California’s Governor, Gavin Newsom, recently signed a pioneering law to ban harmful additives, like red dye No. 3 in consumer products. California is the first state in the U.S. to take this step. The law, named the California Food Safety Act or Assembly Bill 418, was supported by groups like the Environmental Working Group and Consumer Reports. It prevents the making, selling, or distribution of food items in California containing certain substances. These include potassium bromate, brominated vegetable oil, propylparaben, and red dye No. 3. These substances serve different purposes, like enhancing the texture of dough in baked goods or preserving food.

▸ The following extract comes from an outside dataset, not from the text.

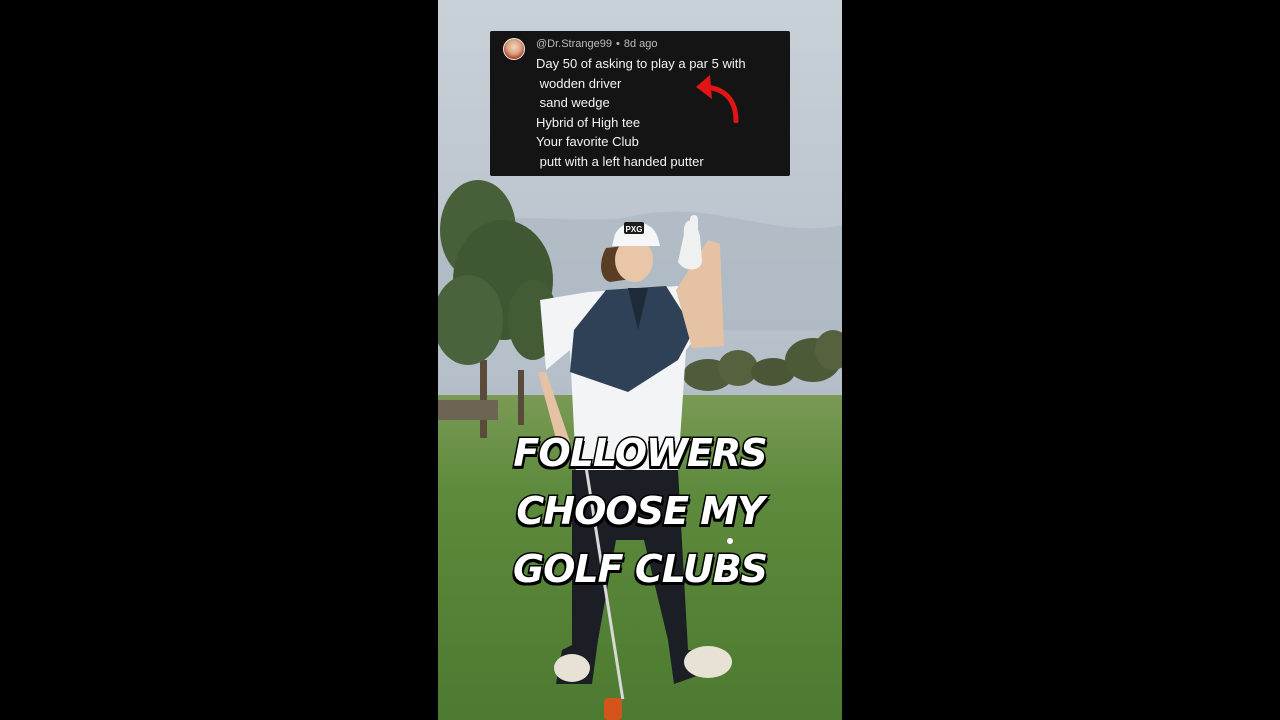  I want to click on caption-line-2: CHOOSE MY, so click(640, 512).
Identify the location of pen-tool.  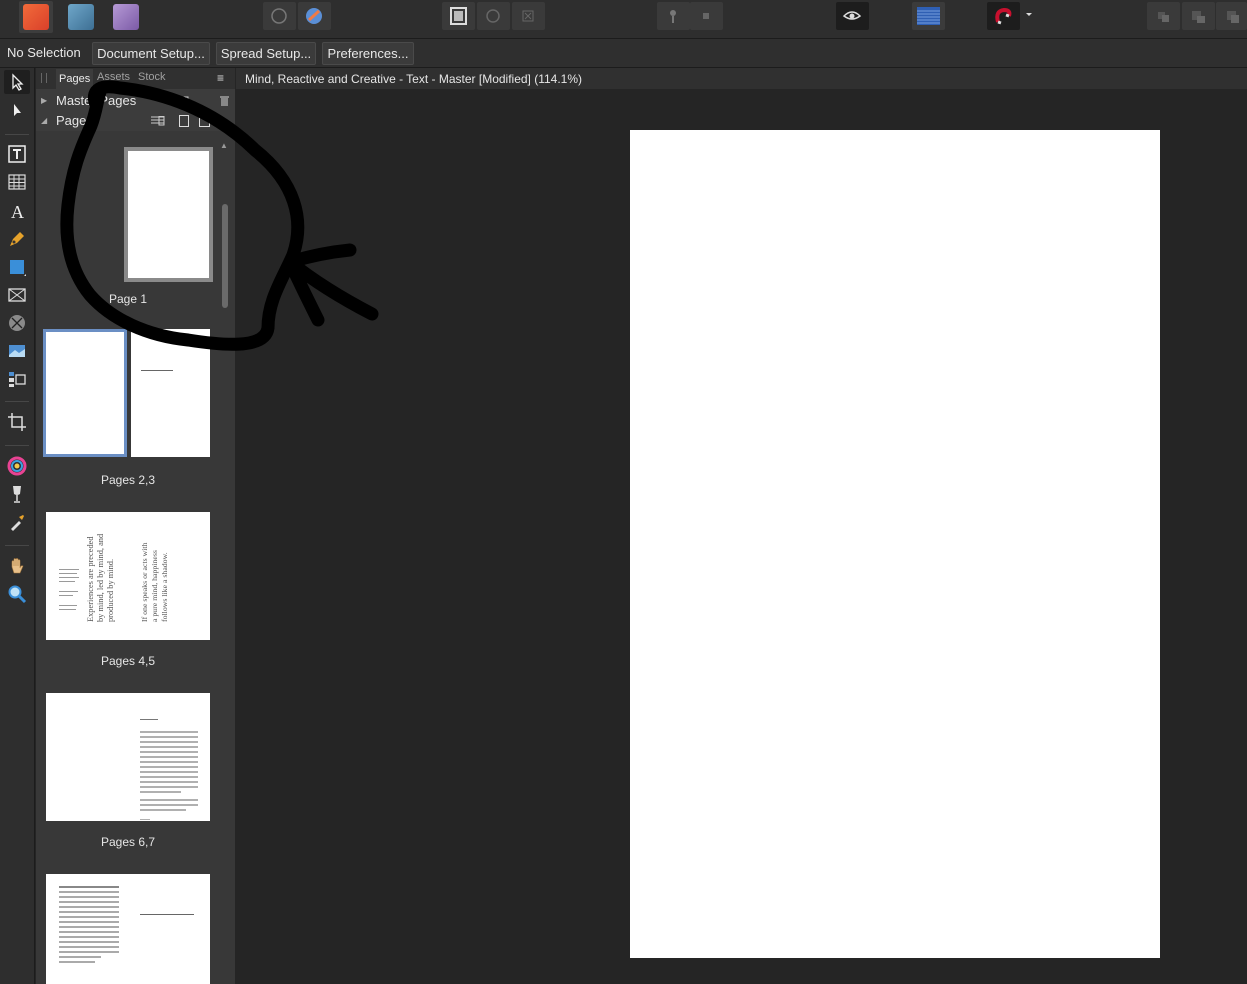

Around 3,000 products, including popular treats like Skittles, Nerds, Trolli gummies, as well as protein shakes, instant rice, and boxed cake mixes, contain red dye No. 3. Governor Newsom pointed out that Skittles are available in the European Union without this additive, showing that the food industry can adapt to meet public health standards. This move aligns the U.S. more closely with EU rules, which have banned these chemicals due to their proven health risks. These risks include a higher chance of cancer, behavioral problems in children, harm to the reproductive system, and damage to the immune system. The law will be put into action in 2027, giving companies enough time to adjust their recipes and ensuring Californians can still enjoy their favorite foods with confidence.